▶ Exercise prompt
Rewrite the lines of the records starting at the line containing "The height and width of the screenshot is (1208, 2576)." and ending at the line containing "[2463, 474]" as a JSON list of strings, one string per line, skipping blank lines.

▶ Extracted data

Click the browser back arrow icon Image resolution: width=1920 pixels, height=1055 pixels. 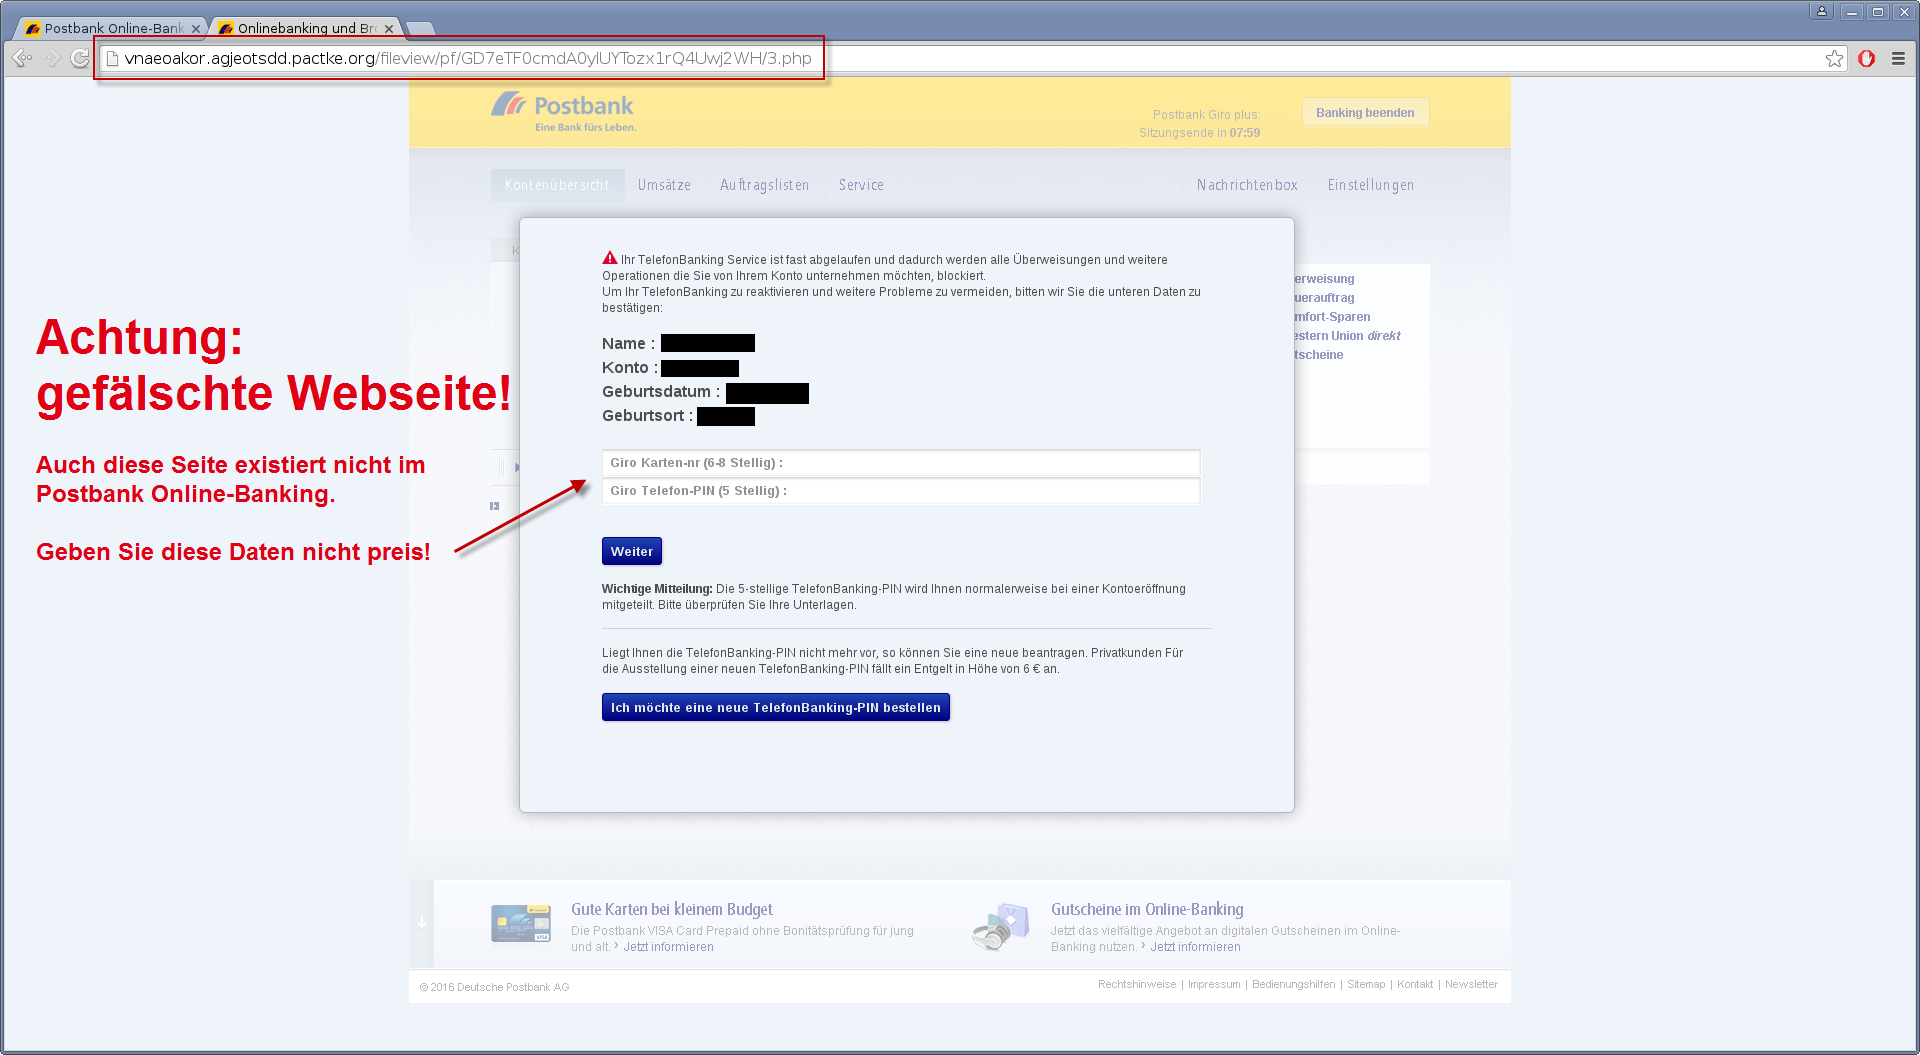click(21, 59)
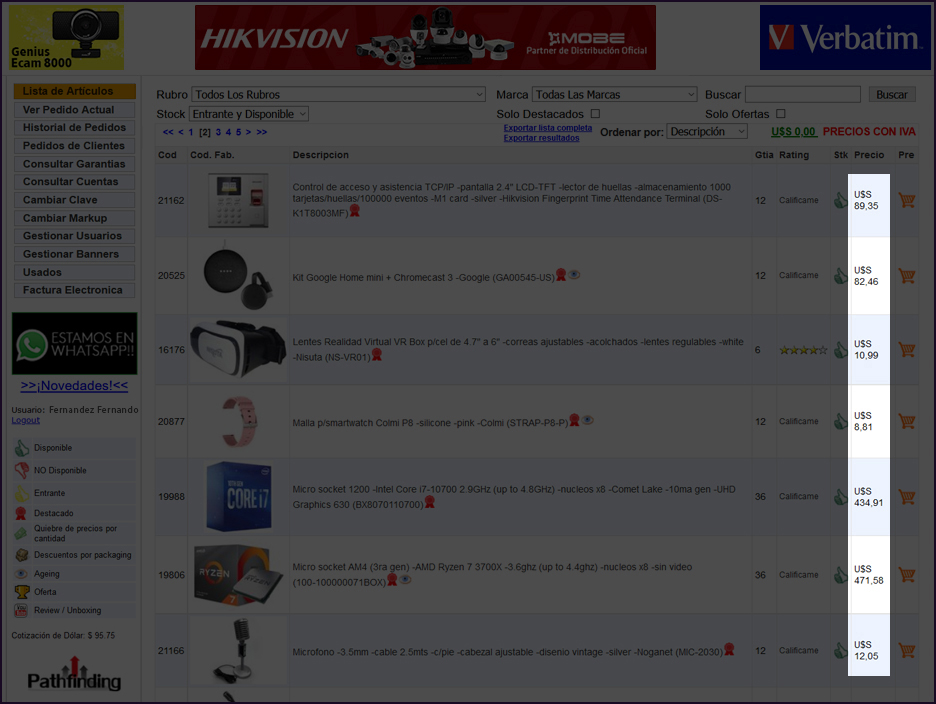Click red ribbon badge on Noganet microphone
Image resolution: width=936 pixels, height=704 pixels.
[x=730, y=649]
---
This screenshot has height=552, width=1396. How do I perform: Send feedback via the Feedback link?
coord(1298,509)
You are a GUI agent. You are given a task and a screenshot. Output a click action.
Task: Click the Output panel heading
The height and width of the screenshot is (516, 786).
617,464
...
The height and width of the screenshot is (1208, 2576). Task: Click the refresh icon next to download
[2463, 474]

▶ Solved problem
[
  "The height and width of the screenshot is (1208, 2576). Task: Click the refresh icon next to download",
  "[2463, 474]"
]